[Start of section]

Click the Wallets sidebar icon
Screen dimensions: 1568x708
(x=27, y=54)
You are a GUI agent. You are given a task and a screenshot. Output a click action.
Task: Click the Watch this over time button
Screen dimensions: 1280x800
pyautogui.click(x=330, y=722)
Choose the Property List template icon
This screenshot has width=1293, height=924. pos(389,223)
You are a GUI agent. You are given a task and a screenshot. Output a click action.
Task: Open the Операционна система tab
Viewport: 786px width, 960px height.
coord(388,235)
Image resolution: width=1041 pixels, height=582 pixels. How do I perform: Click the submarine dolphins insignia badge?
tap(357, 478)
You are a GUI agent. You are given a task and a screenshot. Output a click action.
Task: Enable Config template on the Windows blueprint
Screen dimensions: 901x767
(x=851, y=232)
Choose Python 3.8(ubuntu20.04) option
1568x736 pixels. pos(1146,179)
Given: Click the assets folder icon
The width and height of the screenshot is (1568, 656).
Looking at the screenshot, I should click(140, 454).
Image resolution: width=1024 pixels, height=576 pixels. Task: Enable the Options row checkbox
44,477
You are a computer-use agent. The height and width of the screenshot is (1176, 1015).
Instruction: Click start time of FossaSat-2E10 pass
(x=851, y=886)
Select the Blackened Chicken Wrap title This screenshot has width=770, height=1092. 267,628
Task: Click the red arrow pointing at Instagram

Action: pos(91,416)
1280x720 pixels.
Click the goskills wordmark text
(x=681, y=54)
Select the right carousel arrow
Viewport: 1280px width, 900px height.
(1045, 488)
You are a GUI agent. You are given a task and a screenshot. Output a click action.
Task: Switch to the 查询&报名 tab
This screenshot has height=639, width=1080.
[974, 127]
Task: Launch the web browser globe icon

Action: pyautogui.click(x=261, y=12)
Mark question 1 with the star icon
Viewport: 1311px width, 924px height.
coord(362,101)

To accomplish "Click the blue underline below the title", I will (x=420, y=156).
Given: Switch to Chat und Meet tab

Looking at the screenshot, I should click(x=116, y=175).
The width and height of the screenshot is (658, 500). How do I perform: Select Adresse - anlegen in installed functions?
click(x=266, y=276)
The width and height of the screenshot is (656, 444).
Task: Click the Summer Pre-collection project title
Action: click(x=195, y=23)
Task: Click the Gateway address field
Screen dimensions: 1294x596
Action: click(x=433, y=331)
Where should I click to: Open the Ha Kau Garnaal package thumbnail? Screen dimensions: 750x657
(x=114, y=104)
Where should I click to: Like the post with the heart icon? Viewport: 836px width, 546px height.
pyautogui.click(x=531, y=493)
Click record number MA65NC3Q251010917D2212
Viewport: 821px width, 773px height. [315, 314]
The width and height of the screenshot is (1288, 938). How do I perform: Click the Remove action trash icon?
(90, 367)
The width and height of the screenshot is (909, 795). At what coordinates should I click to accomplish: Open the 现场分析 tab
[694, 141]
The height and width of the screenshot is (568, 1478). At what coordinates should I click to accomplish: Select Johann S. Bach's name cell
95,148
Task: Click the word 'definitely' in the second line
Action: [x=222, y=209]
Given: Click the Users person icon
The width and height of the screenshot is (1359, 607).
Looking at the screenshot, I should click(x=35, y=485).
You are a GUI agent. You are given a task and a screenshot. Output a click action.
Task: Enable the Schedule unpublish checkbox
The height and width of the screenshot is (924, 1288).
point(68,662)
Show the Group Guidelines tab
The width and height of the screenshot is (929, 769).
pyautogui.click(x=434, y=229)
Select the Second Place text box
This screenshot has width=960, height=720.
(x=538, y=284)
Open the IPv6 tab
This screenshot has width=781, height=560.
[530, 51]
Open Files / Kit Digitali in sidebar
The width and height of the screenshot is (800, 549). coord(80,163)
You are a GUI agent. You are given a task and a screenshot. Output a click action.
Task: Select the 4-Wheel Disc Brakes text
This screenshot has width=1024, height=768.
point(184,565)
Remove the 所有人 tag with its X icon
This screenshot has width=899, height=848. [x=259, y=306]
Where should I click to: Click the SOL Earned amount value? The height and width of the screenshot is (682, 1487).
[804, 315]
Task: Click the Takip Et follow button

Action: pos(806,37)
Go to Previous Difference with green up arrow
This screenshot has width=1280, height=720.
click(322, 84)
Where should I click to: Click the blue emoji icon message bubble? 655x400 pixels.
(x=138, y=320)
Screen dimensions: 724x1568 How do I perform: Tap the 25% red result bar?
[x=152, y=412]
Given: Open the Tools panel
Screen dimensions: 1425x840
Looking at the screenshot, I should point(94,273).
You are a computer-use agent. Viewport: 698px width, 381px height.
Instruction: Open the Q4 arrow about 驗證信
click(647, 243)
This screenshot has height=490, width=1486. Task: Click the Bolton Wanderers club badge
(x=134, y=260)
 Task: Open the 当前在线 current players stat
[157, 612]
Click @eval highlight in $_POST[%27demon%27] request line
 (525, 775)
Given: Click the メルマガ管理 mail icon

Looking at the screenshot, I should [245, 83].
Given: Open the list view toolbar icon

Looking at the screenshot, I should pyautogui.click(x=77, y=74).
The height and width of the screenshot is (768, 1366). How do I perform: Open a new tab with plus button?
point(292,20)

[End of section]

Exercise prompt:
Start at the top line of the records and retype them all exactly.

Solution to the problem:
Click the Wallets sidebar icon
Screen dimensions: 1568x708
(x=27, y=54)
You are a GUI agent. You are given a task and a screenshot. Output a click action.
Task: Click the Watch this over time button
Screen dimensions: 1280x800
pyautogui.click(x=330, y=722)
Choose the Property List template icon
This screenshot has width=1293, height=924. pos(389,223)
You are a GUI agent. You are given a task and a screenshot. Output a click action.
Task: Open the Операционна система tab
Viewport: 786px width, 960px height.
coord(388,235)
Image resolution: width=1041 pixels, height=582 pixels. How do I perform: Click the submarine dolphins insignia badge?
tap(357, 478)
You are a GUI agent. You are given a task and a screenshot. Output a click action.
Task: Enable Config template on the Windows blueprint
Screen dimensions: 901x767
(x=851, y=232)
Choose Python 3.8(ubuntu20.04) option
1568x736 pixels. pos(1146,179)
Given: Click the assets folder icon
The width and height of the screenshot is (1568, 656).
Looking at the screenshot, I should click(140, 454).
Image resolution: width=1024 pixels, height=576 pixels. Task: Enable the Options row checkbox
44,477
You are a computer-use agent. The height and width of the screenshot is (1176, 1015).
Instruction: Click start time of FossaSat-2E10 pass
(x=851, y=886)
Select the Blackened Chicken Wrap title This screenshot has width=770, height=1092. 267,628
Task: Click the red arrow pointing at Instagram

Action: pos(91,416)
1280x720 pixels.
Click the goskills wordmark text
(x=681, y=54)
Select the right carousel arrow
Viewport: 1280px width, 900px height.
(1045, 488)
You are a GUI agent. You are given a task and a screenshot. Output a click action.
Task: Switch to the 查询&报名 tab
This screenshot has height=639, width=1080.
[974, 127]
Task: Launch the web browser globe icon

Action: pyautogui.click(x=261, y=12)
Mark question 1 with the star icon
Viewport: 1311px width, 924px height.
coord(362,101)

To accomplish "Click the blue underline below the title", I will (x=420, y=156).
Given: Switch to Chat und Meet tab

Looking at the screenshot, I should click(x=116, y=175).
The width and height of the screenshot is (658, 500). How do I perform: Select Adresse - anlegen in installed functions?
click(x=266, y=276)
The width and height of the screenshot is (656, 444).
Task: Click the Summer Pre-collection project title
Action: click(x=195, y=23)
Task: Click the Gateway address field
Screen dimensions: 1294x596
Action: click(x=433, y=331)
Where should I click to: Open the Ha Kau Garnaal package thumbnail? Screen dimensions: 750x657
(x=114, y=104)
Where should I click to: Like the post with the heart icon? Viewport: 836px width, 546px height.
pyautogui.click(x=531, y=493)
Click record number MA65NC3Q251010917D2212
Viewport: 821px width, 773px height. [315, 314]
The width and height of the screenshot is (1288, 938). How do I perform: Click the Remove action trash icon?
(90, 367)
The width and height of the screenshot is (909, 795). At what coordinates should I click to accomplish: Open the 现场分析 tab
[694, 141]
The height and width of the screenshot is (568, 1478). At what coordinates should I click to accomplish: Select Johann S. Bach's name cell
95,148
Task: Click the word 'definitely' in the second line
Action: [x=222, y=209]
Given: Click the Users person icon
The width and height of the screenshot is (1359, 607).
Looking at the screenshot, I should click(x=35, y=485).
You are a GUI agent. You are given a task and a screenshot. Output a click action.
Task: Enable the Schedule unpublish checkbox
The height and width of the screenshot is (924, 1288).
point(68,662)
Show the Group Guidelines tab
The width and height of the screenshot is (929, 769).
pyautogui.click(x=434, y=229)
Select the Second Place text box
This screenshot has width=960, height=720.
(x=538, y=284)
Open the IPv6 tab
This screenshot has width=781, height=560.
[530, 51]
Open Files / Kit Digitali in sidebar
The width and height of the screenshot is (800, 549). coord(80,163)
You are a GUI agent. You are given a task and a screenshot. Output a click action.
Task: Select the 4-Wheel Disc Brakes text
This screenshot has width=1024, height=768.
point(184,565)
Remove the 所有人 tag with its X icon
This screenshot has width=899, height=848. [x=259, y=306]
Where should I click to: Click the SOL Earned amount value? The height and width of the screenshot is (682, 1487).
[804, 315]
Task: Click the Takip Et follow button

Action: pos(806,37)
Go to Previous Difference with green up arrow
This screenshot has width=1280, height=720.
click(322, 84)
Where should I click to: Click the blue emoji icon message bubble? 655x400 pixels.
(x=138, y=320)
Screen dimensions: 724x1568 How do I perform: Tap the 25% red result bar?
[x=152, y=412]
Given: Open the Tools panel
Screen dimensions: 1425x840
Looking at the screenshot, I should point(94,273).
You are a computer-use agent. Viewport: 698px width, 381px height.
Instruction: Open the Q4 arrow about 驗證信
click(647, 243)
This screenshot has height=490, width=1486. Task: Click the Bolton Wanderers club badge
(x=134, y=260)
 Task: Open the 当前在线 current players stat
[157, 612]
Click @eval highlight in $_POST[%27demon%27] request line
 (525, 775)
Given: Click the メルマガ管理 mail icon

Looking at the screenshot, I should [245, 83].
Given: Open the list view toolbar icon

Looking at the screenshot, I should pyautogui.click(x=77, y=74).
The height and width of the screenshot is (768, 1366). How do I perform: Open a new tab with plus button?
point(292,20)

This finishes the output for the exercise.